Jean-Baptiste Malet. Je ne suis pas hostile au fait qu’on interroge le FN, qu’on débatte avec lui. Moi-même je l’ai fait, mais pas n’importe comment, je ne me suis pas contenté de tendre le micro. En revanche, je supporte mal les gens qui me félicitent en me disant : « C’est super-dangereux, l’infiltration ! » Je n’ai jamais vu personne féliciter un grutier en lui disant : « Bravo d’être monté si haut, c’est dangereux. » J’ai juste fait mon métier. Que les confrères fassent le leur : quand Marine Le Pen parle de laïcité, on décrète qu’elle est laïque, même si elle a fait baptiser ses enfants à Saint-Nicolas du Chardonnet et qu’elle est toujours entourée d’intégristes catholiques. Les médias devraient être les défenses immunitaires de la démocratie, or ce sont les médias de masse qui propagent le virus. Ils sont obnubilés par la « nouveauté » et ne veulent pas voir que rien n’a changé, parce qu’inviter Marine Le Pen, c’est faire un carton d’audience. Mais si l’on gratte un peu, le vernis s’écaille.

 

Par exemple ?

Jean-Baptiste Malet. Il suffit de demander à Louis Aliot ce qu’il pense 
de l’OAS. Pour lui, ce sont des héros, et la torture peut être légitime. Dans 
les rassemblements de « nostalgériques » ou de pétainistes, qui ne sont pas que des illuminés, certains militent aussi au FN.

 

Finalement, quelles idées de son discours prévalent ? Celles de gauche, perverties, ou celles de droite, déguisées ?

Jean-Baptiste Malet. La vérité, c’est que les idées, le FN n’en a rien à faire. En fouillant dans les archives, on s’aperçoit que Marine Le Pen conseillère régionale d’Île-de-France est pour les OGM, alors que Le Pen Marine conseillère régionale du Nord-Pas-de-Calais est contre. Avant la catastrophe de Fukushima, elle est pour le nucléaire, après, elle est contre. C’est incroyable : aucun parti ne prend des virages à 180 degrés sur des sujets aussi importants.

 

Est-ce de l’opportunisme, comme quand elle débarque à Hénin-Beaumont, pour s’implanter grâce au « tous pourris » ?

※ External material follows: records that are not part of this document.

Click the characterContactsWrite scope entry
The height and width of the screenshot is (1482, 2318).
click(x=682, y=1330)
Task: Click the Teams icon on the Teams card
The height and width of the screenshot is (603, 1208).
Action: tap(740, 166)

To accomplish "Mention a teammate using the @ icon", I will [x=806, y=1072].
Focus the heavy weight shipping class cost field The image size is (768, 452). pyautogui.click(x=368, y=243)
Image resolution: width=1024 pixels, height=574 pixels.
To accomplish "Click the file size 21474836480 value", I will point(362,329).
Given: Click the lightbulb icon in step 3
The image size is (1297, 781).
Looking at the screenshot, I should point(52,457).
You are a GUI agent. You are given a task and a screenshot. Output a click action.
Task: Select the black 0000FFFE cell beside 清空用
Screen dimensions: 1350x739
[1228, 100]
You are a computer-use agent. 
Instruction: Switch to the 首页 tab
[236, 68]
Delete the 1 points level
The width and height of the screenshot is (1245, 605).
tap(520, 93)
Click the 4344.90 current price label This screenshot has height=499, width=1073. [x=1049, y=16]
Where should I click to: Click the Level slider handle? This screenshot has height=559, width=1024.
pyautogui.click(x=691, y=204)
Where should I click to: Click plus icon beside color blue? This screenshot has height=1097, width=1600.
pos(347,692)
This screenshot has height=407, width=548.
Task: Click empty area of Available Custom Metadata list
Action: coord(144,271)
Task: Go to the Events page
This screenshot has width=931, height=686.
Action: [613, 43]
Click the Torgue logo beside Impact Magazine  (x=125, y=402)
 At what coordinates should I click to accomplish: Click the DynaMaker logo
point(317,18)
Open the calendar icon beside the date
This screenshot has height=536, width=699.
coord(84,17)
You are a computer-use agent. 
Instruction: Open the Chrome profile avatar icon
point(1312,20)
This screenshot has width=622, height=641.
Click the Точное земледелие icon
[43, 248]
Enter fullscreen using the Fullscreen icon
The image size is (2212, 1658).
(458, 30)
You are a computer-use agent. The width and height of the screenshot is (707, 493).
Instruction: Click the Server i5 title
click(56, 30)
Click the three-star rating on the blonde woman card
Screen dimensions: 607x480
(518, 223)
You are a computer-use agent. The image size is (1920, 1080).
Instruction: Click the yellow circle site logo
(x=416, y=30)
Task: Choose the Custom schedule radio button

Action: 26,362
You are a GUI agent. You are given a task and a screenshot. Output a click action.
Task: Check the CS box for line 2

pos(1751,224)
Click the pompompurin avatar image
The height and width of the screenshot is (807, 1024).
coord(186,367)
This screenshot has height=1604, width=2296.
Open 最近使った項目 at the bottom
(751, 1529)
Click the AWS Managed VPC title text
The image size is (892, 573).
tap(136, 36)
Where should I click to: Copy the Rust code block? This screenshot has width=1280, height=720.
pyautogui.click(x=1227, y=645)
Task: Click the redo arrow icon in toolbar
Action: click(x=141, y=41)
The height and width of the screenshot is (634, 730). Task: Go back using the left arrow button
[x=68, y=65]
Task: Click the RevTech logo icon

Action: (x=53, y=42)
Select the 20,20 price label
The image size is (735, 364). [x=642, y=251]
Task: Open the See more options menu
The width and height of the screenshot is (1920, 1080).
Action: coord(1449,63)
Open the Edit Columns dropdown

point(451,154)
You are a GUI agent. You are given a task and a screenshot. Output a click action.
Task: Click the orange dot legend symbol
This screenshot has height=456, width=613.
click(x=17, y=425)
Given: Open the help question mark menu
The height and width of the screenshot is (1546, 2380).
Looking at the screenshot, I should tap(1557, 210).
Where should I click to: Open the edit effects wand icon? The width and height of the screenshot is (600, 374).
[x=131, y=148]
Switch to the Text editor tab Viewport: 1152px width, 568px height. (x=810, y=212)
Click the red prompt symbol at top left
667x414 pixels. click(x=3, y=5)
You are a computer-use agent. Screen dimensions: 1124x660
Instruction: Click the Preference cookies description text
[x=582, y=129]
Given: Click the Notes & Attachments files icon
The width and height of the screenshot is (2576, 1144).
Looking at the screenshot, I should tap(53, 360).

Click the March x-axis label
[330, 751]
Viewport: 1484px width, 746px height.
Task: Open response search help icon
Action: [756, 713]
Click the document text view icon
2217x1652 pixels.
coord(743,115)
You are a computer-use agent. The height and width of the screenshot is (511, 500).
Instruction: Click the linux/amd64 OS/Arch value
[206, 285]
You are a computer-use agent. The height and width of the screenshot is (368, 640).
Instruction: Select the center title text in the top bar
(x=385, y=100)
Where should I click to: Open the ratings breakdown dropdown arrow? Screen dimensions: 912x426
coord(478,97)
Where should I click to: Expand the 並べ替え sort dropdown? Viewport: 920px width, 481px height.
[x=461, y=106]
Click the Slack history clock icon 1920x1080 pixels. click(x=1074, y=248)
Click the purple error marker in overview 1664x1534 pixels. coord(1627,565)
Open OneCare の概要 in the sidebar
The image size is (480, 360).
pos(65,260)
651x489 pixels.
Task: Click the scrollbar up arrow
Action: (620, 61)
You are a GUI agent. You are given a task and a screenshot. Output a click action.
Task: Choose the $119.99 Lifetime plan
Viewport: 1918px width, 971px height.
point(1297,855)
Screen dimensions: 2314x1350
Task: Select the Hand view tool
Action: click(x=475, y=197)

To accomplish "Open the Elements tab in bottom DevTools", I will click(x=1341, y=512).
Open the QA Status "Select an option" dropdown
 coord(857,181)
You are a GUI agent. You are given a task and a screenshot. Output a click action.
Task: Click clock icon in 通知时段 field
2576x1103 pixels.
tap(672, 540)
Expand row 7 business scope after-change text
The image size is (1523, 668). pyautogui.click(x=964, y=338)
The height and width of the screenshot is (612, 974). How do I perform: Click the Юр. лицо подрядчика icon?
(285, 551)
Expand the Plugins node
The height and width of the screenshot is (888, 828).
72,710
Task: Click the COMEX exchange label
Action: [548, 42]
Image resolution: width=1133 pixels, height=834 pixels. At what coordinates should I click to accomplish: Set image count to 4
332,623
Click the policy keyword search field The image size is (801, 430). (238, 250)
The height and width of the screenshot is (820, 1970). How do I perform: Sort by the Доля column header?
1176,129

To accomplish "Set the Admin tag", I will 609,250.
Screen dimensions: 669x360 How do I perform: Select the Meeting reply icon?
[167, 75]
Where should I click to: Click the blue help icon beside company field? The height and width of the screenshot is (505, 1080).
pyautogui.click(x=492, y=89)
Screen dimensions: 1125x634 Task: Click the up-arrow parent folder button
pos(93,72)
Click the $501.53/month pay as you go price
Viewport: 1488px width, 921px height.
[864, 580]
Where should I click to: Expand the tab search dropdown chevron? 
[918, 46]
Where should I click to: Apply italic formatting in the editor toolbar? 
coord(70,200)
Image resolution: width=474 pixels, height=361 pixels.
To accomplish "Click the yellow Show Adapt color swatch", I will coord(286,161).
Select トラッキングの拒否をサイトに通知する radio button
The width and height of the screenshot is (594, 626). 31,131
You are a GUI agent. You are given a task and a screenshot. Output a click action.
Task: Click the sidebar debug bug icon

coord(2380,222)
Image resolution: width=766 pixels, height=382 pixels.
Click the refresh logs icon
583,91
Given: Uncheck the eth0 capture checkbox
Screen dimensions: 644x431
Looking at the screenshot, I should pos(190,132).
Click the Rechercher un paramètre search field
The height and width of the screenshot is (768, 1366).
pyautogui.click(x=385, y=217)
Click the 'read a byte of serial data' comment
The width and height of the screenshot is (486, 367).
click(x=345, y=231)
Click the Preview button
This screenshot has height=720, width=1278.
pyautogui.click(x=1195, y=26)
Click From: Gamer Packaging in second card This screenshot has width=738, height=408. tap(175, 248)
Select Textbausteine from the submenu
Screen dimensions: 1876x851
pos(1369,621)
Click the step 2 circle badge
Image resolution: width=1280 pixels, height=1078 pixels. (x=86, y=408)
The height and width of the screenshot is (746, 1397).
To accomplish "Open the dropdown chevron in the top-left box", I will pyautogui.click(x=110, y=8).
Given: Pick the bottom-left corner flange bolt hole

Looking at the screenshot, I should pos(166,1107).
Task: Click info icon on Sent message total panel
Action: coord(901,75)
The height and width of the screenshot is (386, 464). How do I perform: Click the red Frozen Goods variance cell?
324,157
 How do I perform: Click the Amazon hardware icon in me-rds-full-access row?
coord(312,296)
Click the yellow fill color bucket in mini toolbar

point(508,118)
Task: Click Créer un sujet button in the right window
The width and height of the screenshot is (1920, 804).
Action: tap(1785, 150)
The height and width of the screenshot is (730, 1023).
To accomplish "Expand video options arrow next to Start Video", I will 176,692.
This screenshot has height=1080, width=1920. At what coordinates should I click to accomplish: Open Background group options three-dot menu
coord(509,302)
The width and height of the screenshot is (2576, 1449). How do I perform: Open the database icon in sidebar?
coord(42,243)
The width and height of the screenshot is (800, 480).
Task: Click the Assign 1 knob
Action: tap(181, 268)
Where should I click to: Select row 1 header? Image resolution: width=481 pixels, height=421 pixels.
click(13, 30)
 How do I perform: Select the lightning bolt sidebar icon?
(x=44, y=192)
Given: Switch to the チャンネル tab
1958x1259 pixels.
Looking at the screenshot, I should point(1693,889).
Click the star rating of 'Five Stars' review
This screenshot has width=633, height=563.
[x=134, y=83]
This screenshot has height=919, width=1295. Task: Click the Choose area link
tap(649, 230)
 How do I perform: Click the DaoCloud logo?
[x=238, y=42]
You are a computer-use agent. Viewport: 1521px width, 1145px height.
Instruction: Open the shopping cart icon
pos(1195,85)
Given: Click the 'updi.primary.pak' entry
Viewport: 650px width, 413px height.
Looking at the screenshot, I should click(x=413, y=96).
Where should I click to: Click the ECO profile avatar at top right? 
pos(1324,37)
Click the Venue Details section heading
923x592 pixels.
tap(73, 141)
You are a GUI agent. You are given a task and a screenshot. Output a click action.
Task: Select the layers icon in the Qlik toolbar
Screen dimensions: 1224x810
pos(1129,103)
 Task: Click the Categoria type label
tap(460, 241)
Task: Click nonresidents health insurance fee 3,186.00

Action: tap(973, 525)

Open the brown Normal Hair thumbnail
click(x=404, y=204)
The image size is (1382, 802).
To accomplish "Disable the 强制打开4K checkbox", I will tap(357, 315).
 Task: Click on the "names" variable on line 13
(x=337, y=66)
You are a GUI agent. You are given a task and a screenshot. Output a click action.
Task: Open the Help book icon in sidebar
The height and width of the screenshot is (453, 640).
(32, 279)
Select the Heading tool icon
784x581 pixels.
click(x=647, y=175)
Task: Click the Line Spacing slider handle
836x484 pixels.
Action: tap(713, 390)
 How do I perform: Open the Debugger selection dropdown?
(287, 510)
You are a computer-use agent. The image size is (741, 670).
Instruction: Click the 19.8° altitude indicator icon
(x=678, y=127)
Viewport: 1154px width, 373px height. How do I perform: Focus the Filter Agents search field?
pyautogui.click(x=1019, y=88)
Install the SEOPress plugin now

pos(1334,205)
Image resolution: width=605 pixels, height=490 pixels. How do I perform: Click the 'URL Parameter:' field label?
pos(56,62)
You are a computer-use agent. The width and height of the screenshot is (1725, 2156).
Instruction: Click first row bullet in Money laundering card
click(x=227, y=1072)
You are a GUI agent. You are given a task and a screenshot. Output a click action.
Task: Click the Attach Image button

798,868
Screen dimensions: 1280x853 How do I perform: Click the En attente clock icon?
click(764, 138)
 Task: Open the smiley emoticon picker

Jean-Baptiste Malet. Le FN n’est fort que des faiblesses de la gauche. Ce que 
j’ai vu à Lille m’a profondément choqué : une ville riche, avec des quartiers « nettoyés » des pauvres, des restaurants bio présentant les livres d’Alain Badiou en vitrine… Bref, on sent une certaine bourgeoisie consciente politiquement. Par contraste, à vingt minutes de TER, dans le bassin minier, le militantisme de gauche est mal en point. Il y a une déconnexion totale entre la gauche mondaine, pétitionnaire, de centre-ville, et le chaos social laissé à l’abandon et au FN.

 

Vous écrivez que ce n’est pas votre rôle de donner des recettes pour lutter contre le FN. Mais les politiques 
en donnent…

Jean-Baptiste Malet. Oui. J’ai rencontré Jean-Luc Mélenchon, qui m’explique comment il s’est préparé à un face-à-face avec elle (sur BFMTV, le 14 février 2011 – NDLR), qui montre ce que pourrait être une gauche combative face au FN, et Jean-François Caron, maire écologiste de Loos-en-Gohelle (Pas-de-Calais). Dans sa commune, il fait de l’éducation populaire, relégitime le rôle du politique, responsabilise ses concitoyens et ça marche : Loos-en-Gohelle fait partie des villes du bassin minier où le FN fait les scores les plus faibles.